I think I have figured out why I enjoy action-adventure movies. I can sit down to World War Z and not experience overwhelming emotion. I don’t get emotional watching the good guy kill zombies.
Unfortunately, I can’t say the same for anything produced by Pixar, Disney or Sherwood Pictures. Any type of movie that is designed to induce deep emotion gets me. The other day the family was in the car on the way to an event, and we were all discussing our favorite animated movies. Everyone knows I love “The Incredibles”, and in my mind it stands above anything else over the last twenty years. Everyone wanted to know my second favorite animated movie so I said, “Tangled.” They wanted to know my favorite part, (this was all a setup) and I attempted to describe the scene where Rapunzel released her lantern from a boat in the middle of the film. As far as I was concerned, the movie could have ended right there, it was such a powerful scene. Everyone in the car started laughing because I could hardly describe that part of the film without getting teary eyed. Julie patted me on the knee and said, “Aw, poor James.”
I used to get embarrassed when I would watch a movie and get all misty eyed. I don’t anymore. It’s become such a part of who I am now. It’s what makes James who he is. It’s one of my unique identifiers. My kids and friends can tease me all they want. I’m not ashamed, and I know they only do it because they love me anyway.
There is almost a formula to get me emotional in a movie. Movies like October Baby, Annie and Despicable Me choke me up because of the heavy adoption themes. I start crying every time I see that orphanage with all those cute little girls who all dream every day of having a family of their own. Margo, Agnes and Edith all three completely melt Gru’s heart in Despicable Me. On the outside he is this big scary character but on the inside he’s still a mama’s boy, and these three girls help him find that in himself. As I wrote HERE, October Baby stirred up a lifetime of emotion in me because of the adoption and pro-life themes.
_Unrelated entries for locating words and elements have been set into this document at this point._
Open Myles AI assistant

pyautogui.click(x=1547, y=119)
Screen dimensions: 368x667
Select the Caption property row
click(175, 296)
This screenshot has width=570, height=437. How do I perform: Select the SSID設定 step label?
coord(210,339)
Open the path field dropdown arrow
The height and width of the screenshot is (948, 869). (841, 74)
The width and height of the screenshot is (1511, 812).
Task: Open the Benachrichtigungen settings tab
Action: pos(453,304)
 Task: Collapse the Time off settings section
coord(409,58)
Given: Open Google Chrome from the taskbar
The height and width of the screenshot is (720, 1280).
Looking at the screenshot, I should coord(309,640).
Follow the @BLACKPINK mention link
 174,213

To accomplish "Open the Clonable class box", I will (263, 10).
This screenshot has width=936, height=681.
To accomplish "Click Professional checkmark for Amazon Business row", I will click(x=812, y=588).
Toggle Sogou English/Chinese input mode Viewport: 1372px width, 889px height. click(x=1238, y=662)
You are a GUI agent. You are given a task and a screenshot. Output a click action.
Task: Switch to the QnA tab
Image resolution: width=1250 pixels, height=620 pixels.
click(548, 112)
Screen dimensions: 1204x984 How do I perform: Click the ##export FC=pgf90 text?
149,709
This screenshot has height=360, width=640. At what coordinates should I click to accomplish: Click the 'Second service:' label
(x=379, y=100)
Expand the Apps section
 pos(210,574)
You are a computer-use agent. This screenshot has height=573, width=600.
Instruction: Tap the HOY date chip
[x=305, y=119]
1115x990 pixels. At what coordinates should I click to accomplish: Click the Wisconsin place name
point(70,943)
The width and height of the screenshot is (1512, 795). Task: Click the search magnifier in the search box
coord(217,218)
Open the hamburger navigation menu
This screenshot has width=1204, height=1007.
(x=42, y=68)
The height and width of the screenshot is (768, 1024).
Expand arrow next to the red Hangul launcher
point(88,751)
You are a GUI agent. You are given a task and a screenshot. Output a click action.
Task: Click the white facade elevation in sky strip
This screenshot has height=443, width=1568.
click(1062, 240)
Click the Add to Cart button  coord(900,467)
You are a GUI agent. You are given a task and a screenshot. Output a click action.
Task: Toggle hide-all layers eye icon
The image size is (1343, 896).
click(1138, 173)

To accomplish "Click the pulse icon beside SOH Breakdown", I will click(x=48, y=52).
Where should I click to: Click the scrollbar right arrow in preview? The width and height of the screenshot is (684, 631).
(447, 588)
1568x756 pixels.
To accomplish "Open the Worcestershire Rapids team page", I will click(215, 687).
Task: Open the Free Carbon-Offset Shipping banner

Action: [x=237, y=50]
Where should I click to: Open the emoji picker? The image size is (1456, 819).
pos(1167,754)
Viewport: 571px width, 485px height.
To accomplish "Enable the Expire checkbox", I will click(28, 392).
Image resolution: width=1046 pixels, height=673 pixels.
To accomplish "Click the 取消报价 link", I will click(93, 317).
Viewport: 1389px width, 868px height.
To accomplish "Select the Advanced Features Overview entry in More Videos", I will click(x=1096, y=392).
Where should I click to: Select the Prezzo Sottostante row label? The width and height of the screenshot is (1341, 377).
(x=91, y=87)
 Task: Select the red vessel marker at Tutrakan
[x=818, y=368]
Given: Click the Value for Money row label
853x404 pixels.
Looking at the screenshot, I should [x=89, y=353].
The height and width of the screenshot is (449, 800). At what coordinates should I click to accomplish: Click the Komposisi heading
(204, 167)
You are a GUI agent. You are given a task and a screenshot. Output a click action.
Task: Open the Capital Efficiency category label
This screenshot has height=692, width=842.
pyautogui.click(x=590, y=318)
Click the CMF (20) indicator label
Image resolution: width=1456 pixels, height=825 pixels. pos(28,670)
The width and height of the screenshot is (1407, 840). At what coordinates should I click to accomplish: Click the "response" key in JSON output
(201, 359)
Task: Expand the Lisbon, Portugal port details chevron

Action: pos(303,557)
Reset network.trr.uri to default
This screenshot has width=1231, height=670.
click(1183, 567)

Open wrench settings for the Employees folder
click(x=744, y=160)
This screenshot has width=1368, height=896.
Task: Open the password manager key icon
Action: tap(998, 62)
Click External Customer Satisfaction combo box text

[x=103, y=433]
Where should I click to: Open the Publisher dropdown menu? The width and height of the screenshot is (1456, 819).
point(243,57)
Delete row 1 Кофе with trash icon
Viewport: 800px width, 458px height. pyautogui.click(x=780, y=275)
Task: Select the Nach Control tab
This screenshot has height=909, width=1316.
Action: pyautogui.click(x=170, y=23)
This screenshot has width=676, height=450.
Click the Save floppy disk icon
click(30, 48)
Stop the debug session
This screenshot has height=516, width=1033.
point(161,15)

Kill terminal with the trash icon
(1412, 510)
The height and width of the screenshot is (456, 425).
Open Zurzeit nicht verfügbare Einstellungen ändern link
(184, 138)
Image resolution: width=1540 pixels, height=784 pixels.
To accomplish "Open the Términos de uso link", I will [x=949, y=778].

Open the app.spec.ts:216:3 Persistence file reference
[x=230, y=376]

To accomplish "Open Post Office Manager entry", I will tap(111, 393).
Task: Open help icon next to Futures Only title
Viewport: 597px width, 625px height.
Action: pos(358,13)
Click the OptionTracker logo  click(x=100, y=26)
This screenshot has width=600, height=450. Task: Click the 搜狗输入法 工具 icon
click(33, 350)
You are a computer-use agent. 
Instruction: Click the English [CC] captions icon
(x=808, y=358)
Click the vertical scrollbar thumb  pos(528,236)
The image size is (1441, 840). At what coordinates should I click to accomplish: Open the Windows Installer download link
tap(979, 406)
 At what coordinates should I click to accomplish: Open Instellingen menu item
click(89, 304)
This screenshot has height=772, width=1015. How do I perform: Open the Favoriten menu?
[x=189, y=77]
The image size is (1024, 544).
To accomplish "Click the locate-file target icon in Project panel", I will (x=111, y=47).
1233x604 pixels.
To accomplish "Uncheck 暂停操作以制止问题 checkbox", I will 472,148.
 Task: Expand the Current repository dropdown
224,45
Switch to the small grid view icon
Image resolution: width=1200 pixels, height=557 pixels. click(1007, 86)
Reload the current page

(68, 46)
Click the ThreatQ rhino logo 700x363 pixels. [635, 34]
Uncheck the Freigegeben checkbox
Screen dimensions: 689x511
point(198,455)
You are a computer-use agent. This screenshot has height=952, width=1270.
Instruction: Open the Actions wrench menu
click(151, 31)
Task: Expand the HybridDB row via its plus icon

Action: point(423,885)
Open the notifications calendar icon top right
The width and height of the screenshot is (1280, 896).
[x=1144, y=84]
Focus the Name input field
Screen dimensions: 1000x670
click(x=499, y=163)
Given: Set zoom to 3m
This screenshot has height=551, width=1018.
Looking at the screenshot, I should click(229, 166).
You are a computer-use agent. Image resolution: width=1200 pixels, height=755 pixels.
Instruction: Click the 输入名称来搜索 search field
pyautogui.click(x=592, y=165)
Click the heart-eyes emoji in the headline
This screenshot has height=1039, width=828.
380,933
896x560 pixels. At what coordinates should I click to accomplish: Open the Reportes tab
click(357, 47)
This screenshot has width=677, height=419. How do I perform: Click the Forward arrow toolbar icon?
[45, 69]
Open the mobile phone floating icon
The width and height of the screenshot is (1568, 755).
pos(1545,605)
Rapunzel is such a dreamer, and when she gets to release a lantern with the rest of the town I’m overcome by the emotion she must be feeling to have such a big dream realized. I understand the wonder she is experiencing. I have four daughters, and they are all dreamers in their own unique ways. The Incredibles is my favorite, and I get the least emotional when I watch it. Still, I think what I love the most is Bob Parr’s journey. He is completely unfulfilled in his insurance job. He thinks it is because he no longer spends his life being a famous super hero. He discovers something completely different. He discovers that the biggest adventure he will ever embark on will be connecting to his wife and kids. By the end of the film he no longer wants to be a solo super hero. He realizes that without his family the acclamation of the world means nothing. He realizes that the greatest thing a man can do is become a hero in the eyes of his own family. I can identify with that because I have come to that conclusion in my own life as well.
I’m not sure I have ever told anyone what I am about to say right here so listen up. There is a deeper reason I experience such emotion when watching movies with strong family themes. Like many men out there, I have a lot of repressed emotions. It’s a requirement of the position I guess. We have to push through all kinds of tough situations if we are going to be the provider and leader we want to be. We have to go to work even though we had a fight with our teenager the night before. We have to go to work the day after we bury our favorite aunt. We have to take a paycheck that is woefully inadequate, deposit it into the bank and show up Monday morning and act like everything is okay.
I feel like crying every day of my life but I can’t, so whenever I’m sitting at home, or in a theater, and I’m watching a movie designed to elicit family related emotion I bite hook, line and sinker. I do so not only because I am connecting with what I am watching. I do so because it’s the only way I can emotionally survive.